Jeanne Laperrouze consultante en affaires européennes. Elle est diplômée de l’école doctorale de l’Institut de Recherche en Droit Européen, International et Comparé de l’Université de Toulouse (IRDEIC)
Début janvier, la Commission européenne a proposé d’ouvrir des négociations dans le but de renouveler le protocole sur l’accord de pêche entre l’UE et le Royaume du Maroc qui arrive à échéance le 14 juillet 2018. L’accord autorise des navires de pêche européens à exploiter certaines ressources maritimes au large du territoire marocain en échange d’une compensation financière. Rien ne semblait faire douter du succès de ces négociations, lorsque le 10 janvier, l’Avocat général Melchior Wathelet a rendu des conclusions dans lesquelles il propose à la Cour de Justice de l’UE (CJUE) d’invalider le protocole du fait qu’il s’applique au Sahara occidental, un territoire qu’il juge « occupé » illégalement par le Maroc. Des conclusions aux implications lourdes de conséquences pour l’avenir de l’accord de pêche, mais aussi pour celui de la politique extérieure de l’UE.
L’affaire concerne une question soumise à la CJUE par un tribunal britannique suite au dépôt de plainte par Western Sahara Campaign (WSC), une association plaidant le droit à l’autodétermination du peuple sahraoui. Il est demandé à la CJUE de répondre à trois questions : la Cour elle-elle est compétente pour apprécier la légalité des accords internationaux conclus par l’Union ? Une association telle que WSC est-elle habilitée à contester la légalité de l’accord de pêche ? L’accord de pêche est-il légal du point de vue du droit européen.
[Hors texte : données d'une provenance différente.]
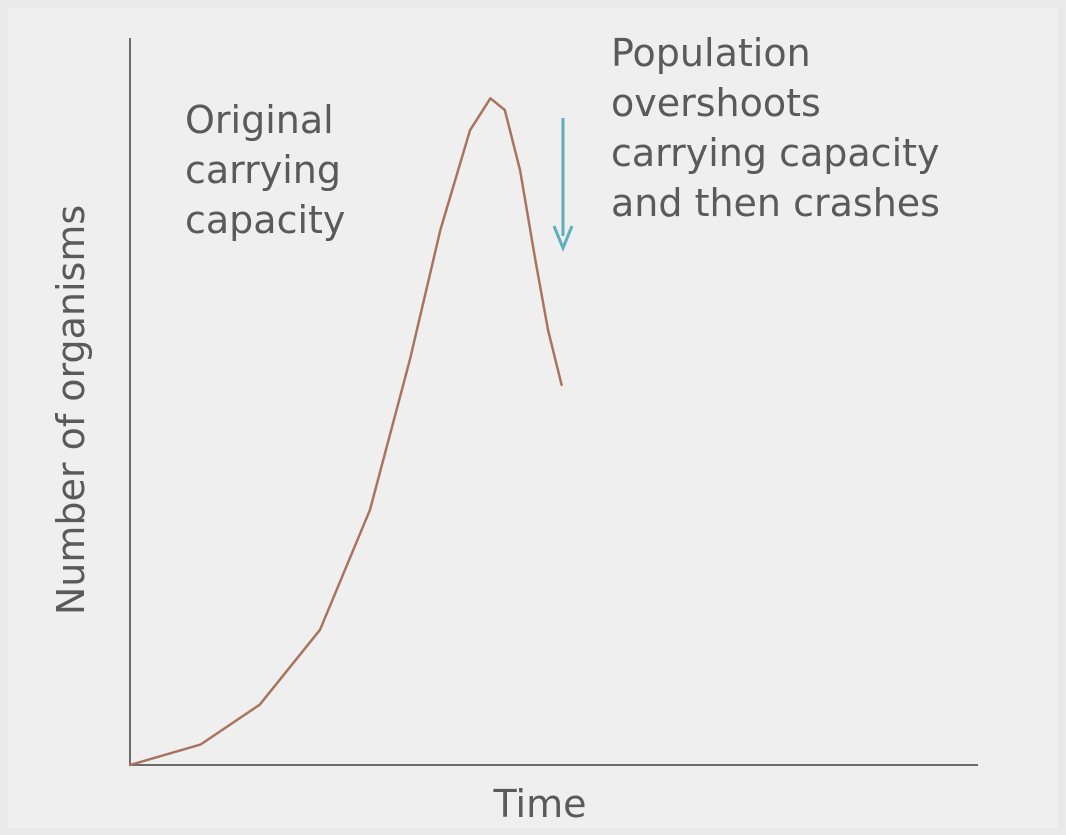 The width and height of the screenshot is (1066, 835). I want to click on annotation-line: capacity, so click(265, 220).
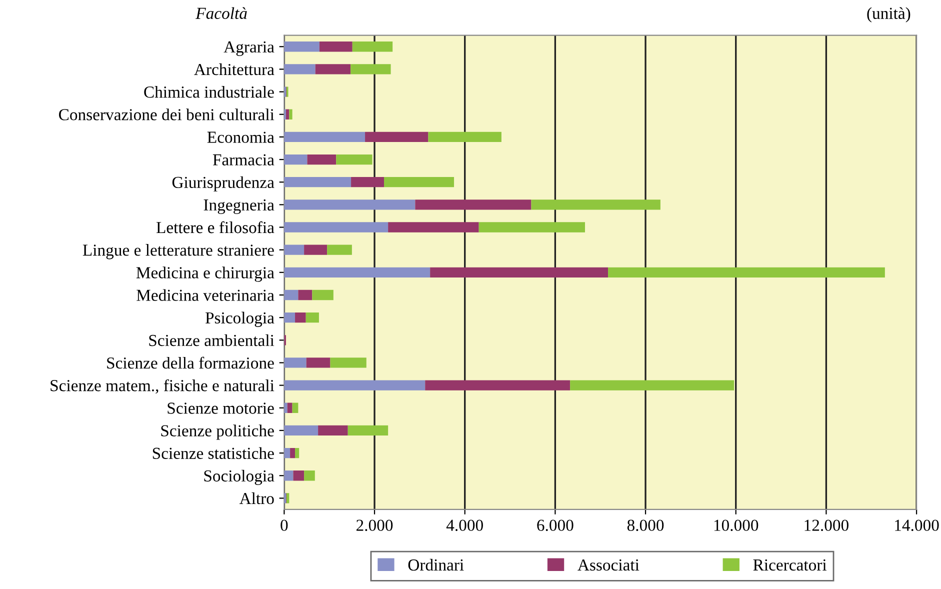  I want to click on y-tick-label: Scienze statistiche, so click(213, 453).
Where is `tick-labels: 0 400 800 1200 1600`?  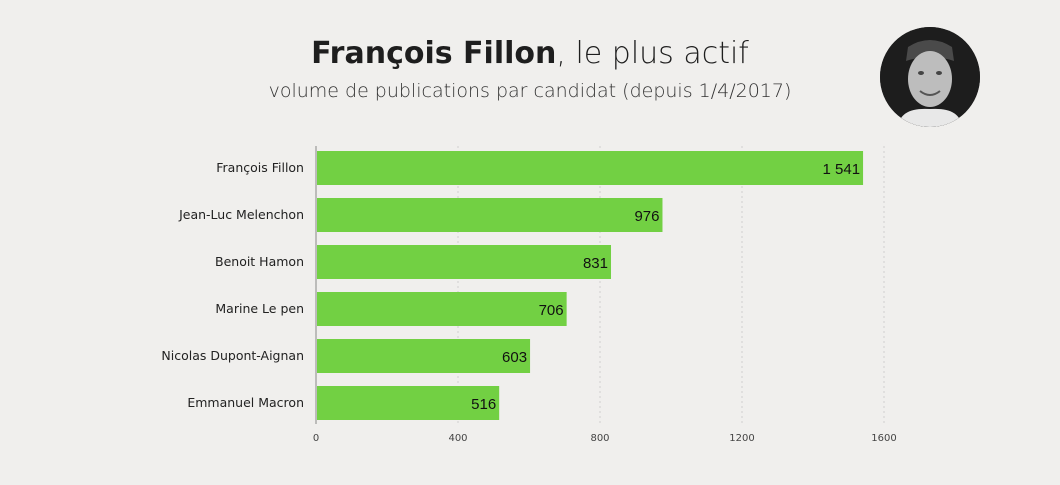
tick-labels: 0 400 800 1200 1600 is located at coordinates (605, 438).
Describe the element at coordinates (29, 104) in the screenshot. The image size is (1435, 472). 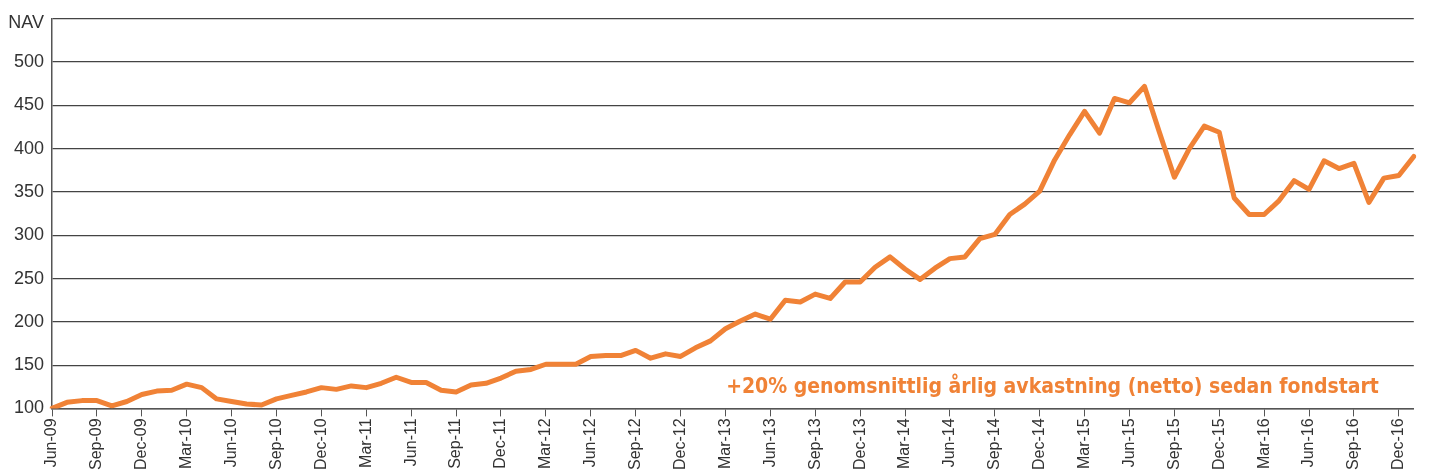
I see `y-tick-label: 450` at that location.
C’est la première fois que le juge européen est saisi pour une question visant des accords internationaux, c’est dire l’importance du précédent que sa décision, attendue le 27 février, pourrait créer. Plusieurs arguments s’opposent cependant aux conclusions de l’Avocat général. Un rappel de certaines bases du droit international et européen est nécessaire pour faire la lumière sur ce cas.
D’après les Traités européens, la CJUE ne peut être saisie que préalablement à la conclusion d’un accord international. D’autre part, et aussi surprenant que cela puisse-t-il paraitre pour les non-juristes, seuls les sujets du droit international, à savoir les Etats et les organisations habilitées à signer des accords internationaux (ONU, UE…), peuvent annuler un accord international et en dénoncer les termes devant une Cour. Western Sahara Campaign ne peut donc pas attaquer la légalité de l’accord liant l’UE et le Maroc, ni la CJUE l’annuler.
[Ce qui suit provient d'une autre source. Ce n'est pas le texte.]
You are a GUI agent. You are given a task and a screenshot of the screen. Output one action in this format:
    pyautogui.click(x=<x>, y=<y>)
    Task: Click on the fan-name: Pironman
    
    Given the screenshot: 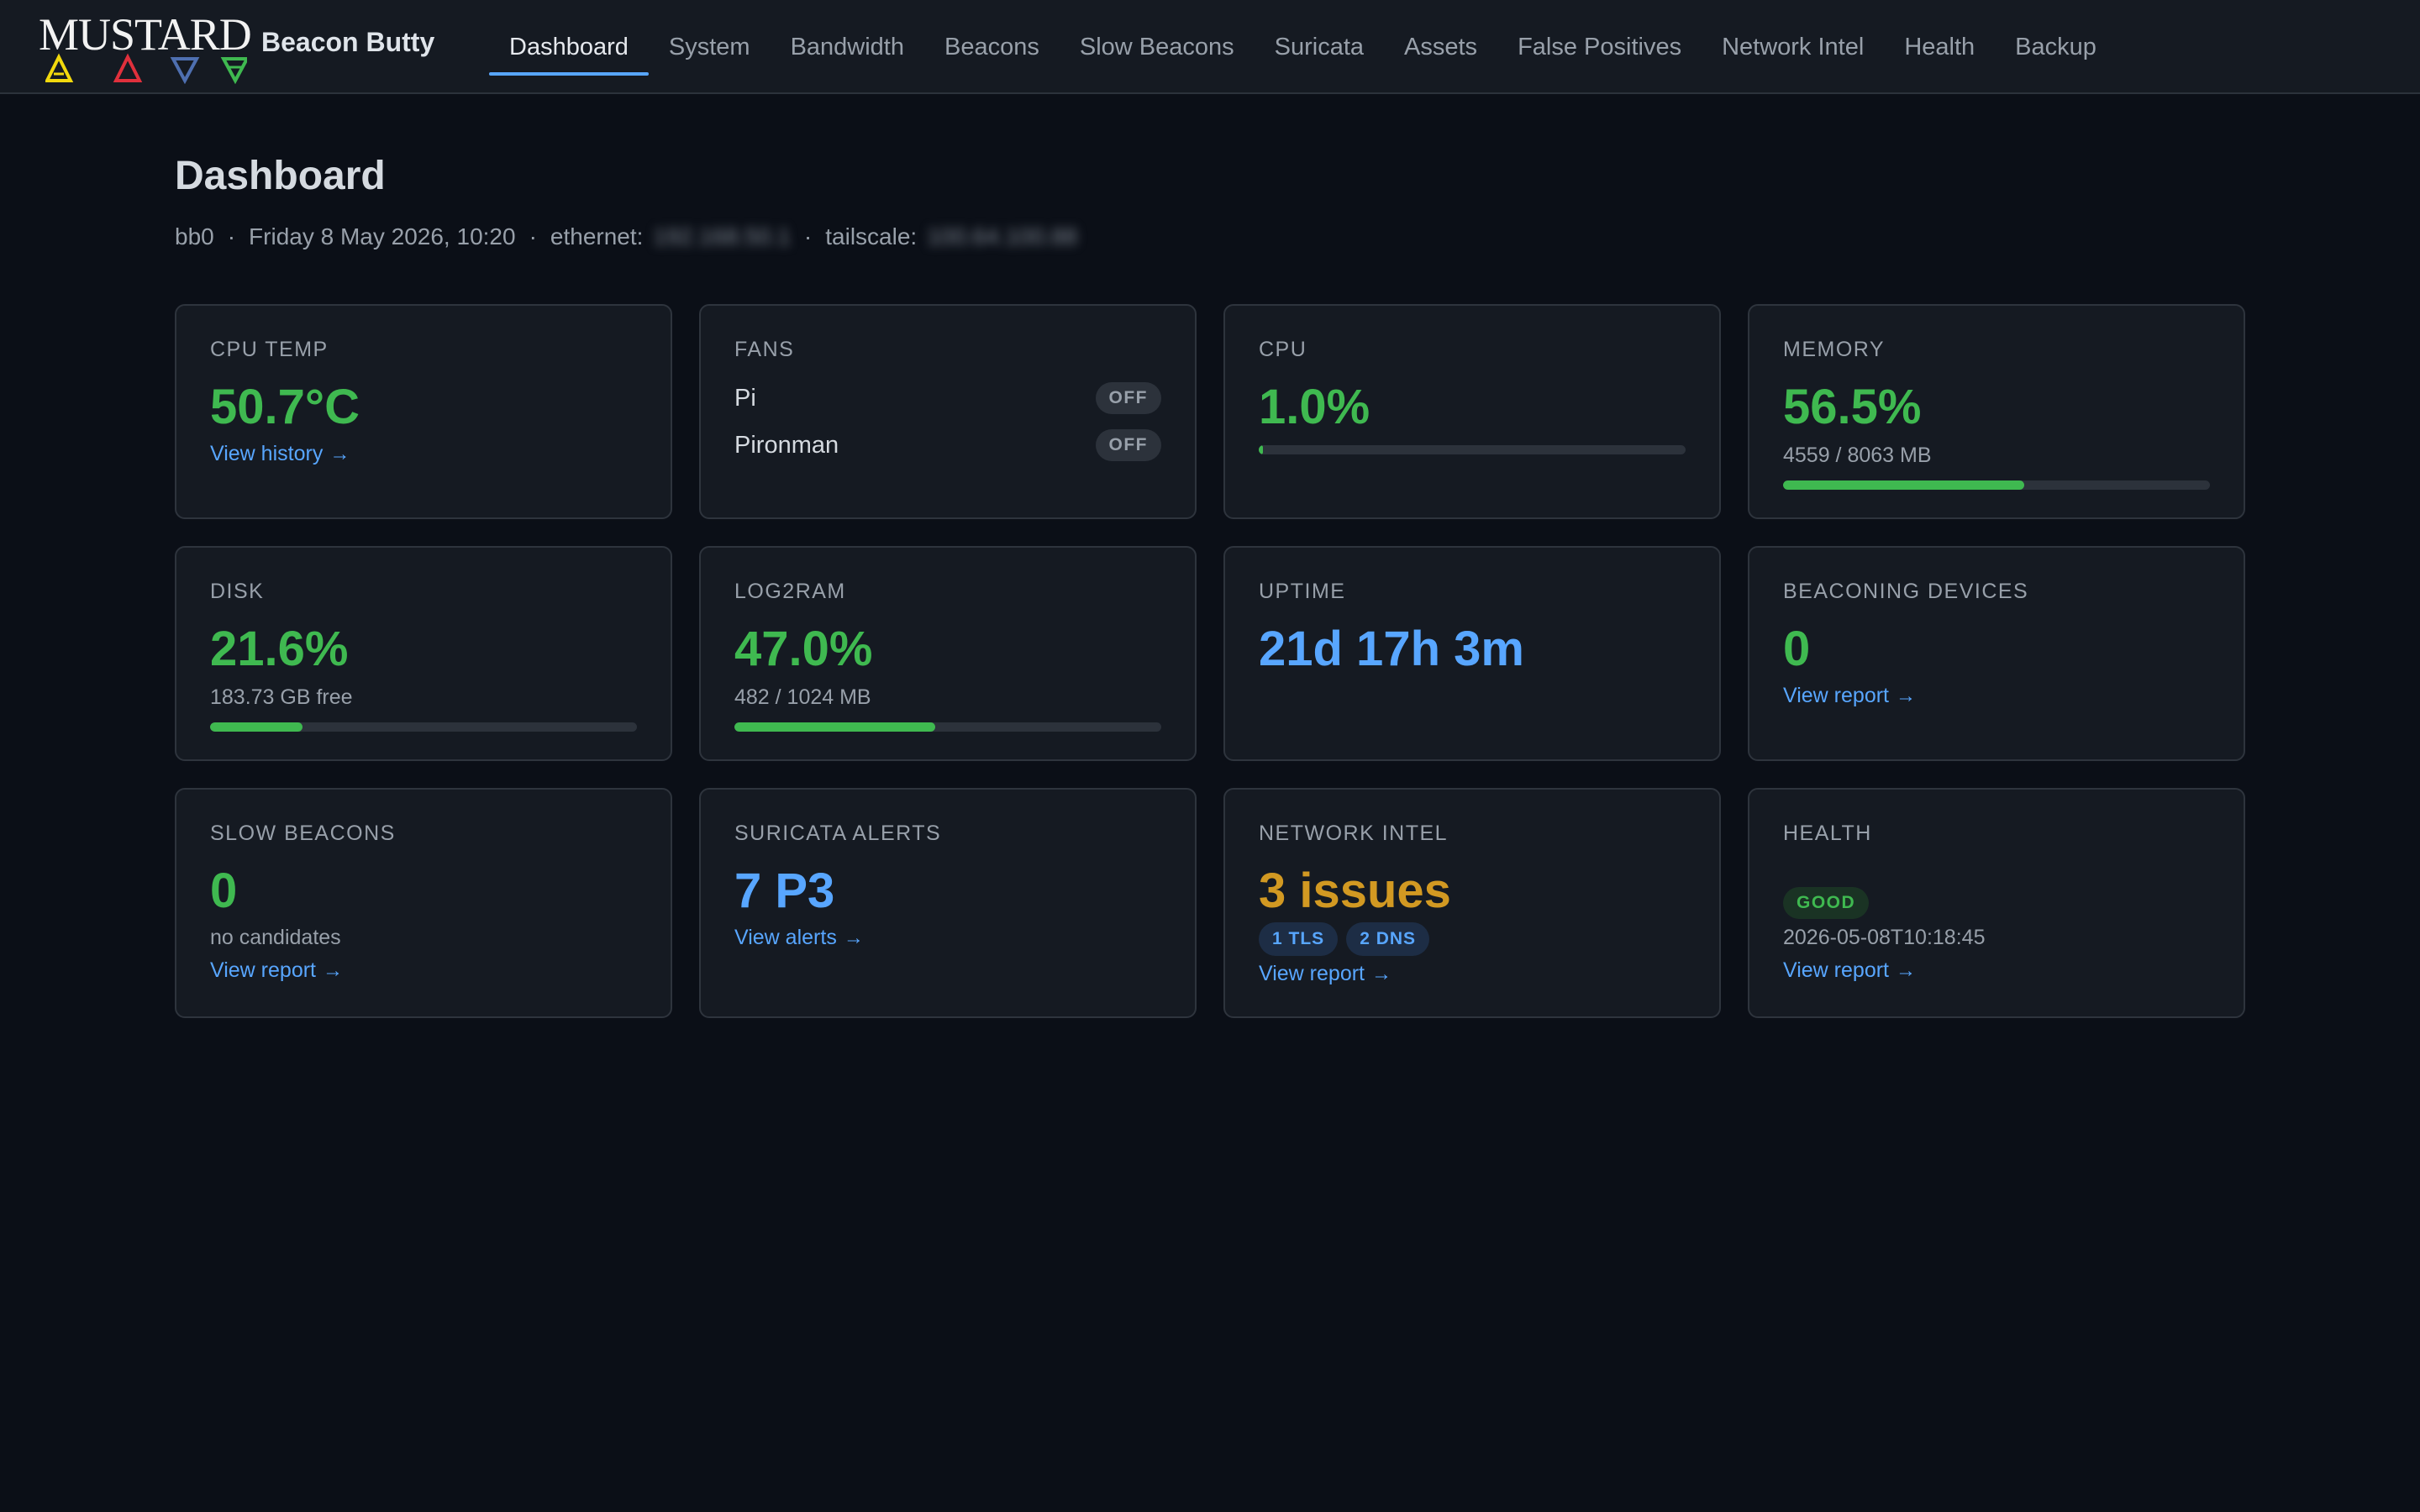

Un autre problème dans le raisonnement de l’Avocat général Wathelet est celui de la qualification du Maroc de « puissance occupante ». Quel que soit la légitimité que l’on accorde à la présence du Maroc au Sahara occidental, ce dernier est considéré par les Nations Unis comme un « territoire non autonome », une nuance subtile pensera-t-on, qui signifie pourtant que l’ONU n’y reconnait aucune puissance étatique. Il serait dangereux de penser que la Cour de Justice de l’Union puisse soudainement requalifier une situation très complexe et ainsi se substituer au Conseil de Sécurité de l’ONU pour résoudre un conflit vieux de plusieurs décennies, alors même que la position des capitales européennes sur la question reste incertaine.
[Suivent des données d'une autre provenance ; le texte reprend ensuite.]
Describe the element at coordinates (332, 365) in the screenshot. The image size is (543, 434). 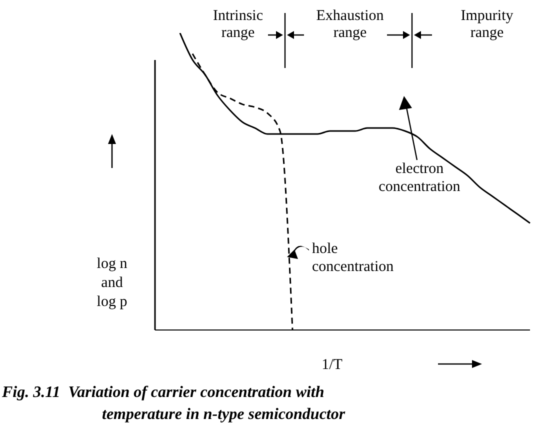
I see `x-axis-title: 1/T` at that location.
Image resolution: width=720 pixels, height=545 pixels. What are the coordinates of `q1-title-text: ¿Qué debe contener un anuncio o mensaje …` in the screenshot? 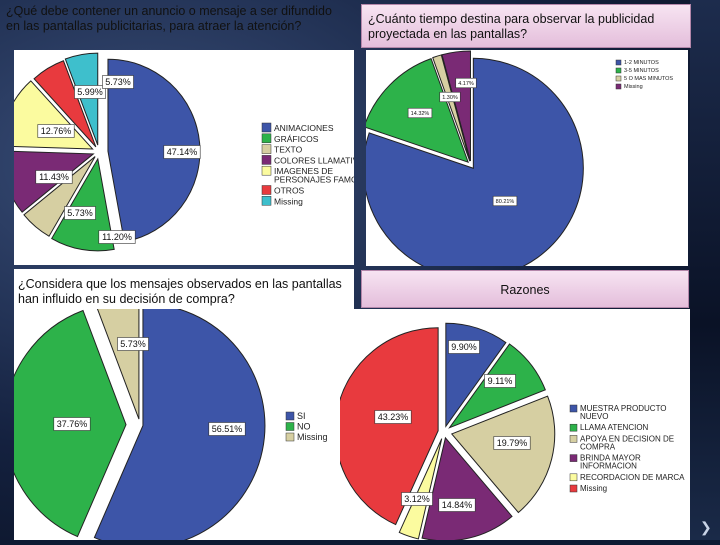 It's located at (169, 18).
Enfin, l’Avocat général place dans son argumentaire les droits de l’Homme au-dessus de tout accord international, en particulier celui du droit des peuples à l’autodétermination. Un noble principe en apparence qui pourrait, s’il était dorénavant appliqué, menacer la négociation d’un nouvel accord de pêche avec le Maroc, mais aussi de tout autre partenariat avec de nombreux pays, tels que la Turquie ou l’Arménie.
En d’autres termes, ce serait prendre le risque de priver l’UE de toute manœuvre dans sa politique extérieure en l’empêchant de conclure des traités avec des pays peu respectueux des droits de l’Homme. Des politiques entières (politique de voisinage, accord de Cotonou) s’en verraient compromises alors que leur principe même est de faire progresser les partenaires de l’UE vers les valeurs démocratiques.